Para wartawan menyampaikan, dalam berbagai agenda resmi kecamatan, jurnalis diundang untuk melakukan peliputan dan dokumentasi. Publikasi kegiatan di media diharapkan dapat terbit. Namun setelah kegiatan selesai, tidak ada komunikasi lanjutan maupun bentuk penghargaan secara etis terhadap kerja jurnalistik yang dilakukan.
"Wartawan dipanggil saat dibutuhkan untuk publikasi, tapi setelah itu seolah tidak dianggap," ujar seorang wartawan lokal yang kerap meliput kegiatan di wilayah Babakan Madang.
Keluhan tersebut disebut bukan terjadi sekali dua kali. Pola serupa dinilai berulang dalam sejumlah kegiatan kecamatan. Padahal, publikasi media memiliki peran penting dalam menyampaikan program pemerintah kepada masyarakat serta membentuk citra penyelenggara pemerintahan di ruang publik.

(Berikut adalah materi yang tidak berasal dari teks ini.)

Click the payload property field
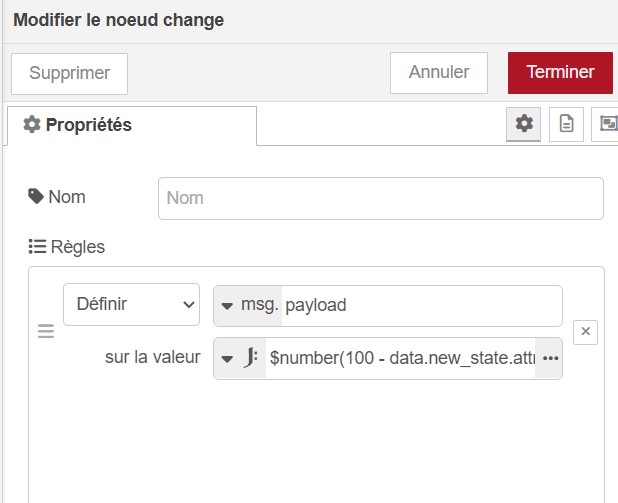Image resolution: width=618 pixels, height=503 pixels. 422,306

Seorang jurnalis senior menilai, pola hubungan tersebut menunjukkan lemahnya pemahaman etika kehumasan. "Kalau wartawan hanya difungsikan saat pencitraan lalu diabaikan setelahnya, itu menunjukkan relasi yang tidak sehat antara pemerintah dan pers," ujarnya.
Praktik tersebut dinilai tidak sejalan dengan Undang-Undang Nomor 40 Tahun 1999 tentang Pers yang menegaskan pers sebagai pilar demokrasi dan mitra strategis pemerintah dalam penyampaian informasi publik yang transparan dan berimbang.
Hingga berita ini diturunkan, belum ada keterangan resmi dari pimpinan Kecamatan Babakan Madang terkait keluhan wartawan tersebut. Tidak terlihat pula adanya langkah evaluasi terbuka terhadap pola hubungan dengan media di lingkungan kecamatan.
Kondisi ini mendorong dorongan agar Pemerintah Kabupaten Bogor melakukan evaluasi terhadap tata kelola kehumasan di tingkat kecamatan. Inspektorat Kabupaten Bogor juga diharapkan dapat menelusuri apakah pola hubungan tersebut telah sesuai dengan prinsip etika dan profesionalisme aparatur.
Para wartawan menegaskan, penghargaan terhadap pers tidak selalu berbentuk materi, melainkan sikap, komunikasi yang baik, serta pemahaman terhadap prinsip demokrasi. Tanpa kemitraan yang sehat dengan media, kepercayaan publik terhadap pemerintah dinilai berpotensi menurun.